# WHAT IS ASKED:
Replace "gear" with "cog" in the lines below, starting with the line that contains "You are a GUI" and going on through the line that contains "point(533,21)", and leave the rest unchanged. Give only those lines, with the pictures left out.

# EXERCISE MATERIAL:
○ ○ ○ ○ ○
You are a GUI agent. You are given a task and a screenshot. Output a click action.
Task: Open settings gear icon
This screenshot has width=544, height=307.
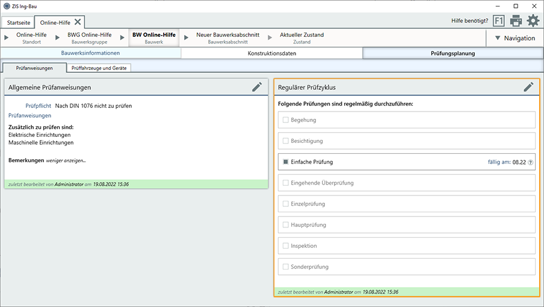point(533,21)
○ ○ ○ ○ ○
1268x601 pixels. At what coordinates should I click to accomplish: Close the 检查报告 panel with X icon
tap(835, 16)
○ ○ ○ ○ ○
# SOLUTION FOR THIS PROBLEM:
You are a GUI agent. You are given a task and a screenshot. Output a click action.
Task: Open settings cog icon
This screenshot has width=544, height=307.
point(533,21)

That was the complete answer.